Bulgarians back to polls for fresh vote
Bulgarians have begun voting in a parliamentary election that will decide whether protest parties can form the next government after a decade of political dominance by long-serving premier Boyko Borissov.
The vote on Sunday will be the Balkan country's second in three months, after an April election resulted in a fragmented parliament that failed to produce a government, underscoring deep divisions in Bulgaria over the legacy of Borissov's rule.
His centre-right GERB party appears tied with new anti-establishment There Is Such a People party of TV host Slavi Trifonov at about 20-22 per cent each, with opinion polls giving a tiny edge to the latter.
Even if GERB manages to nudge ahead, Borissov, 62, a former bodyguard of late Communist dictator Todor Zhivkov, is unlikely to find allies to forge a coalition amid public anger over entrenched corruption, analysts say.
"I think we are seeing the end of the Borissov era," said Parvan Simeonov, political analyst with Sofia-based Gallup International.
"People have got tired of his overbearing style of governing and his 'man of the people' approach. And they have really got fed up with all these allegations of corruption."
Support for ITN and two smaller anti-graft groupings, Democratic Bulgaria and Stand Up! Mafia Out!, has risen since April. But ITN and its potential partners may struggle to form a government without the support of some of the traditional parties.
"Young people continue to leave for abroad. Corruption is suffocating any business initiative. Something has to change," 38-year-old engineer Nikolay Galabov said after casting his vote in Sofia.
The protest parties, who want to foster close ties with Bulgaria's allies in NATO and the European Union, have promised to revamp the judiciary to cement the rule of law and ensure proper use of hefty funds due to pour in as part of the EU's coronavirus recovery package.

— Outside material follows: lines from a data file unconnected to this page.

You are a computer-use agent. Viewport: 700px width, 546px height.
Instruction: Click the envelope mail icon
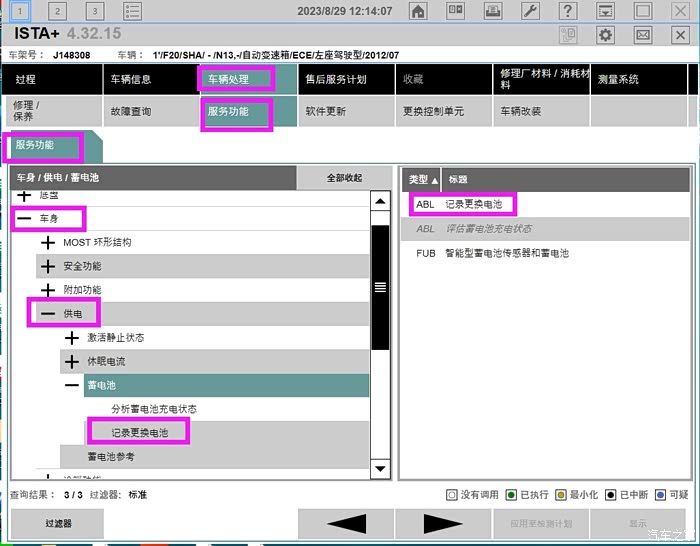pyautogui.click(x=642, y=35)
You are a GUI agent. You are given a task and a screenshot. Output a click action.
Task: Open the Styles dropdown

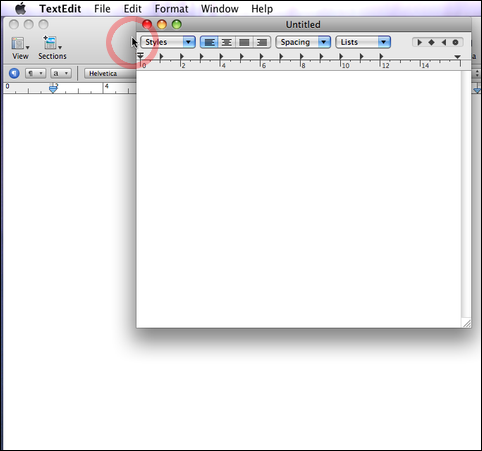[168, 42]
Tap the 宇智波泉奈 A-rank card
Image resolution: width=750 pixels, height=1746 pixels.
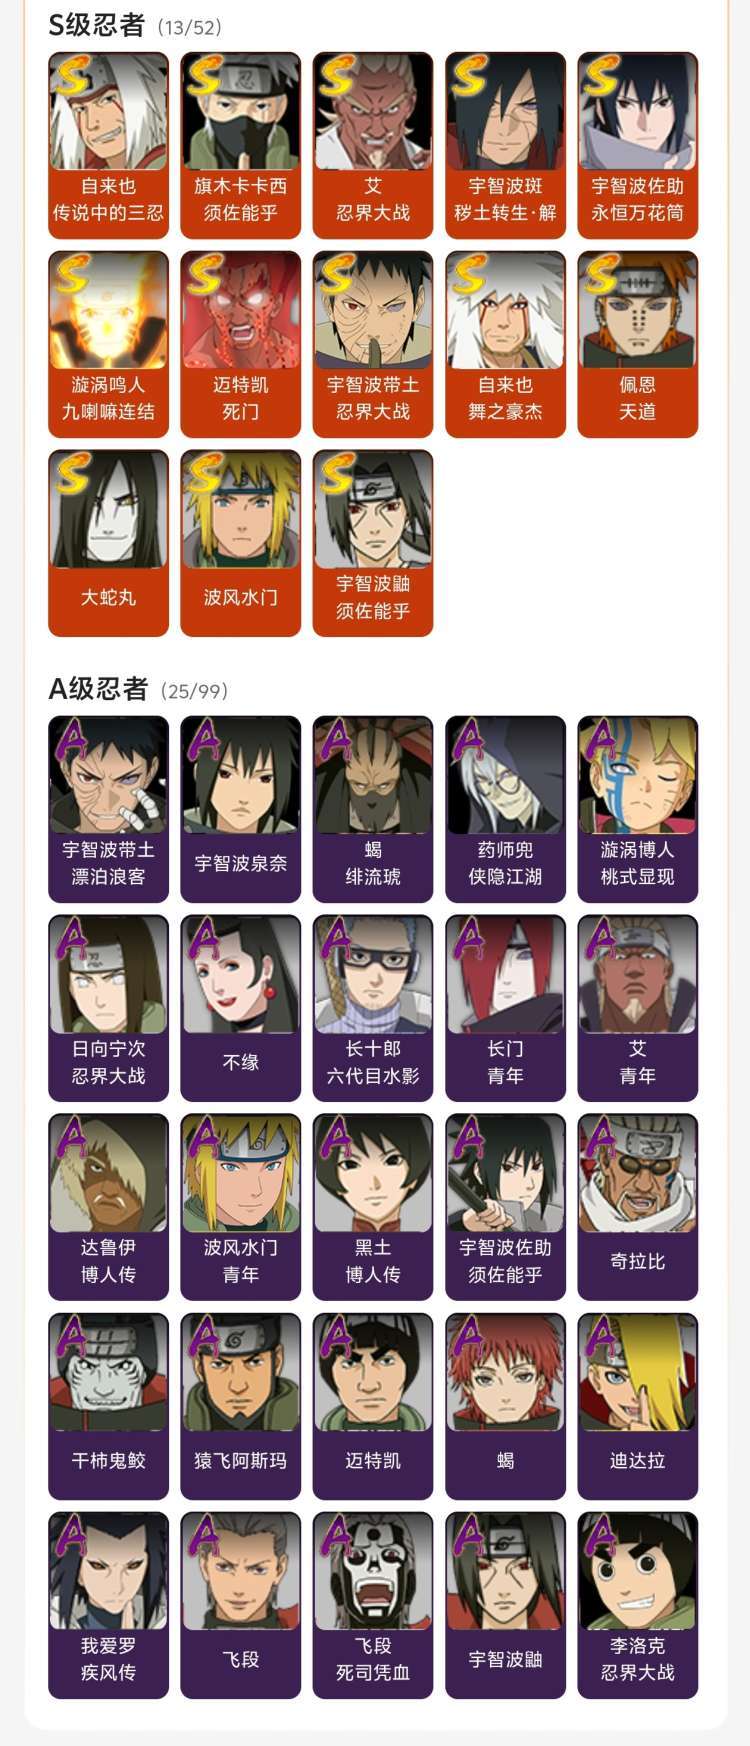[240, 809]
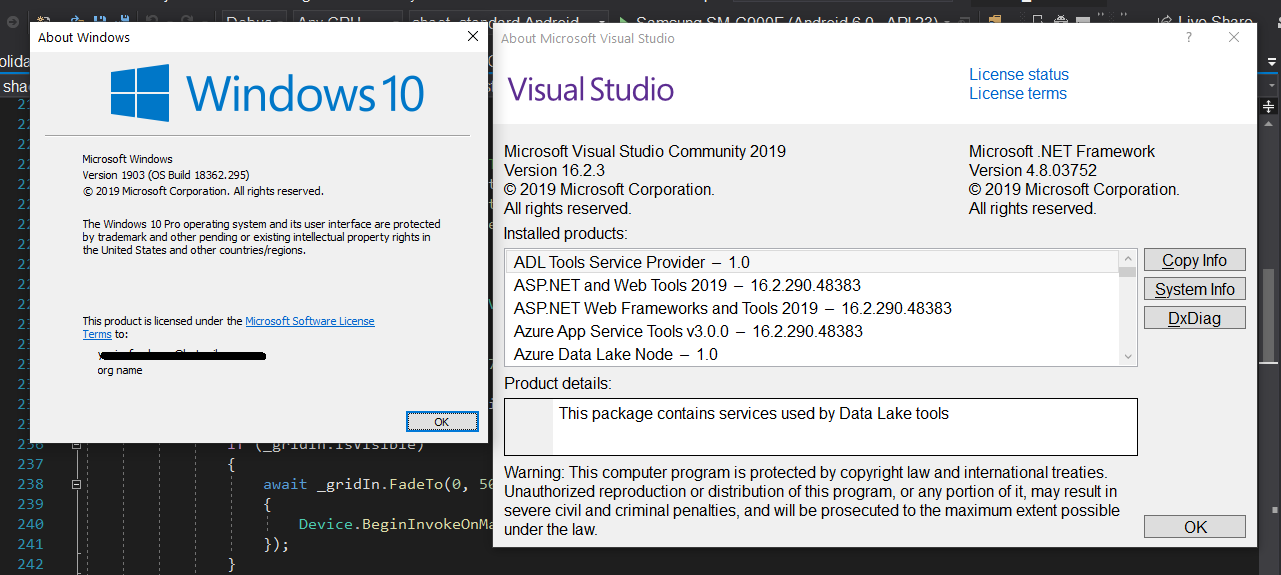Select Azure App Service Tools v3.0.0 entry
1281x575 pixels.
click(x=688, y=331)
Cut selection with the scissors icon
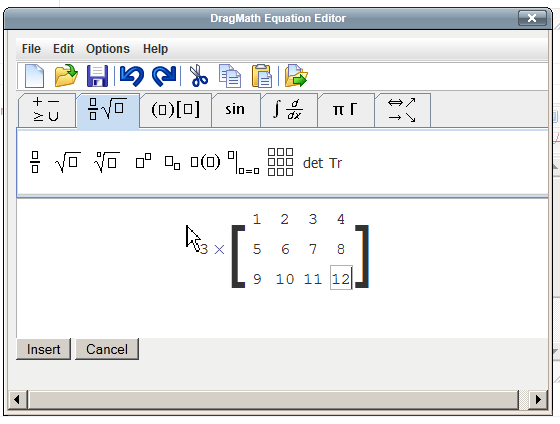The image size is (560, 424). [198, 76]
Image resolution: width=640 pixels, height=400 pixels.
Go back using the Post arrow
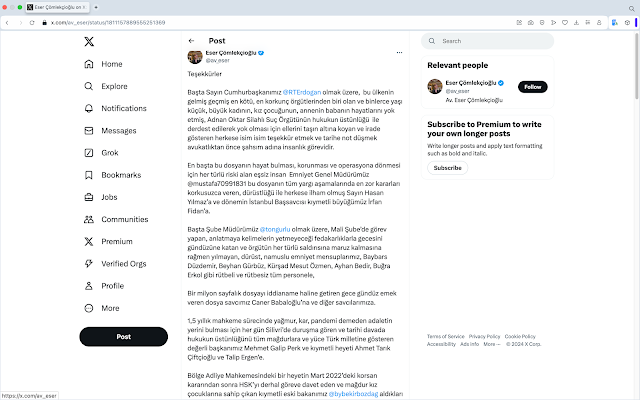[191, 41]
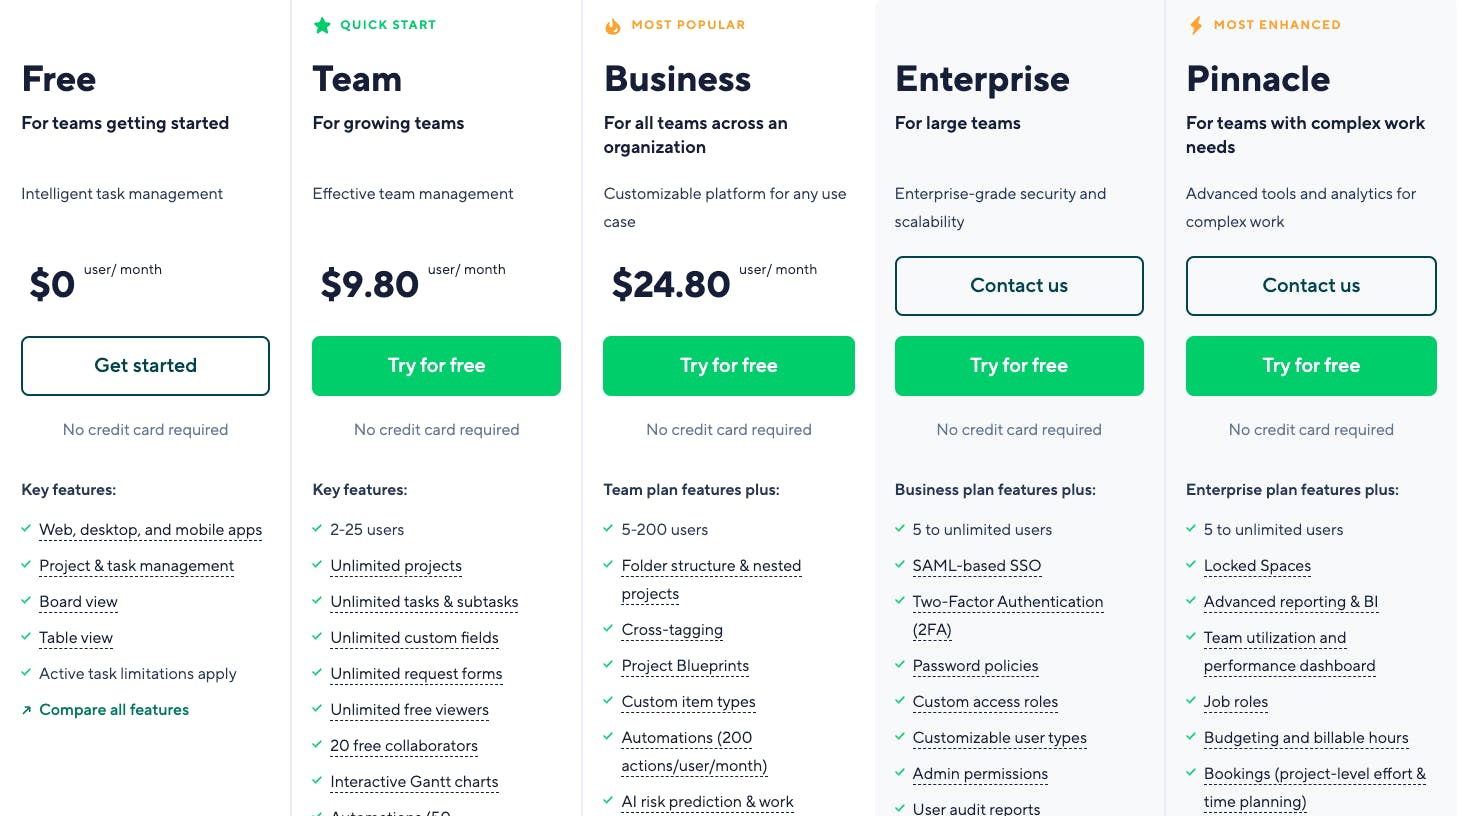1462x816 pixels.
Task: Open the Unlimited request forms link
Action: pyautogui.click(x=416, y=673)
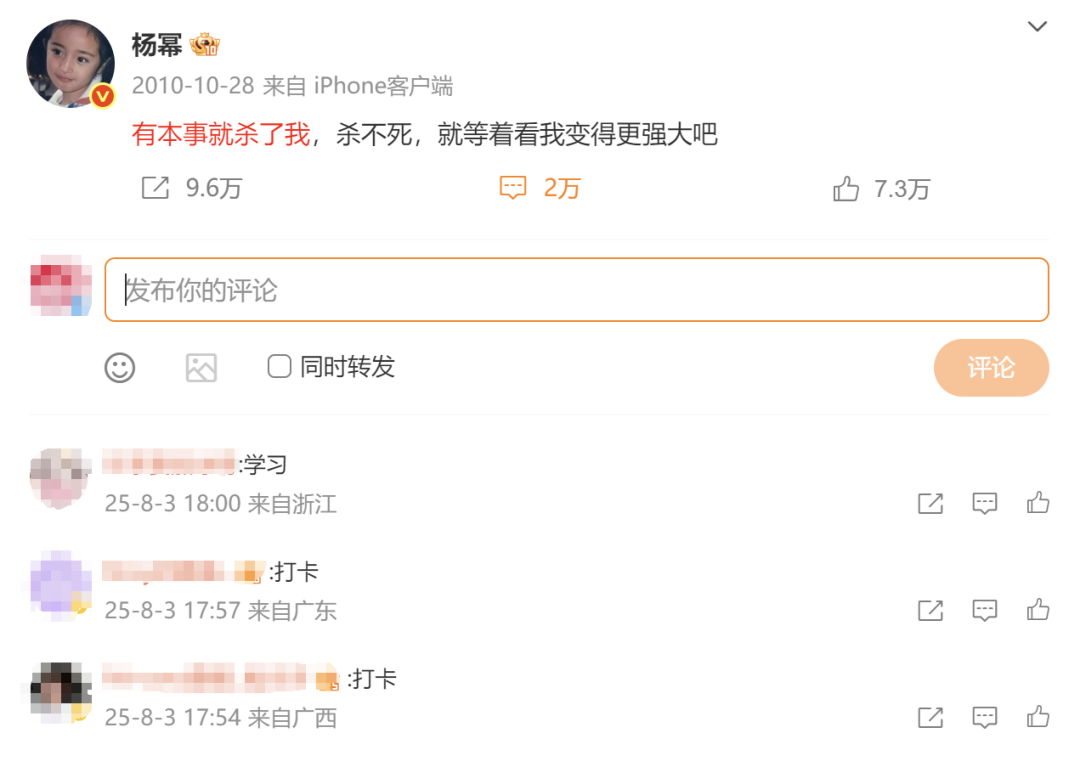Click the 杨幂 username link

click(157, 45)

The EU's poorest state, Bulgaria has had a long history of corruption, but a number of recent scandals and the imposition of US sanctions last month against several Bulgarians for alleged graft have dominated the campaign.
The current interim government has accused Borissov's cabinet of spending billions of levs of taxpayer money without transparent procurement procedures among other shortcomings.
GERB denies wrongdoing and says such accusations are politically motivated. The interim cabinet was appointed by President Rumen Radev, a strong critic of Borissov, after the inconclusive April election.